→ PASSAGE FOURNI
« La liberté, ce bien qui fait jouir des autres biens », écrivait Montesquieu. Et Tocqueville : « Qui cherche dans la liberté autre chose qu’elle même est fait pour servir ». Qui s’intéresse aujourd’hui à la liberté ? A celle qui ne se confond pas avec le libéralisme économique, dont on mesure combien il peut être source de prospérité mais aussi d’inégalités et de contraintes sociales ? A celle qui fonde le respect de la vie privée et la participation authentique à la vie publique ? La liberté devrait être au cœur de la démocratie et de l’Etat de droit. En même temps, elle ne peut être maintenue et garantie que par la vigilance et l’action des individus. Ils ne sauraient en être simples bénéficiaires ou rentiers, ils doivent non seulement l’exercer mais encore surveiller attentivement ses conditions d’exercice. Tâche d’autant plus nécessaire dans une période où les atteintes qui lui sont portées sont aussi insidieuses que multiples.


dimanche 12 juin 2022

Dématérialisation des procédures et droit au recours


La dématérialisation des procédures ne doit pas conduire à priver un requérant de son droit d'accès à un tribunal. Une telle règle semble pour le moins élémentaire, mais la Cour européenne des droits de l'homme a dû la rappeler dans son arrêt Xavier Lucas c. France du 9 juin 2022.

→ VOTRE TÂCHE
Reproduisez mot pour mot le passage fourni, en commençant par « La dématérialisation des » et en continuant jusqu'à « 9 juin 2022. ».

→ MATÉRIEL

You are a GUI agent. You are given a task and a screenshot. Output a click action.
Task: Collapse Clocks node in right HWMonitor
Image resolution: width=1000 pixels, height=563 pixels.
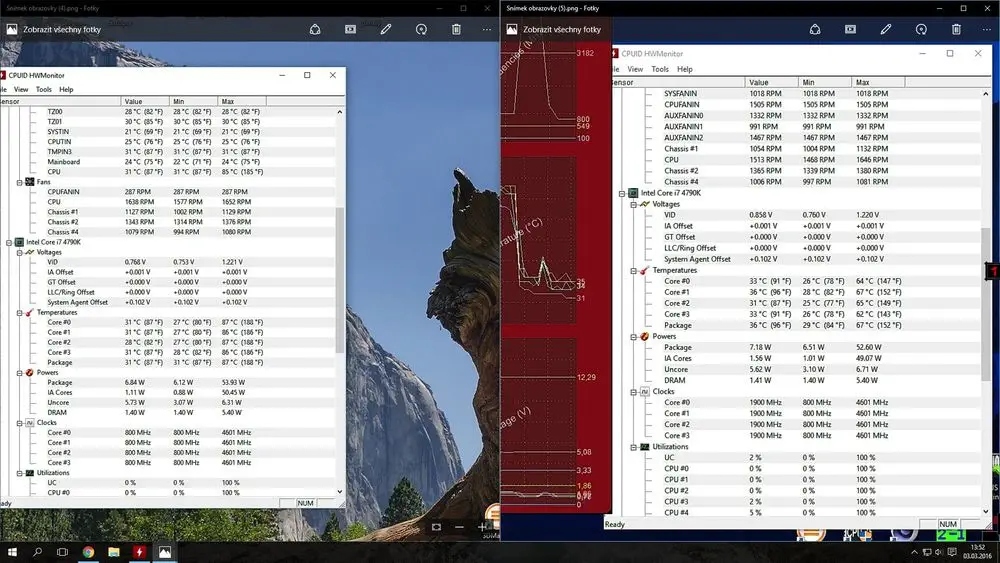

→ RÉPONSE CI-DESSOUS
La dématérialisation des procédures ne doit pas conduire à priver un requérant de son droit d'accès à un tribunal. Une telle règle semble pour le moins élémentaire, mais la Cour européenne des droits de l'homme a dû la rappeler dans son arrêt Xavier Lucas c. France du 9 juin 2022.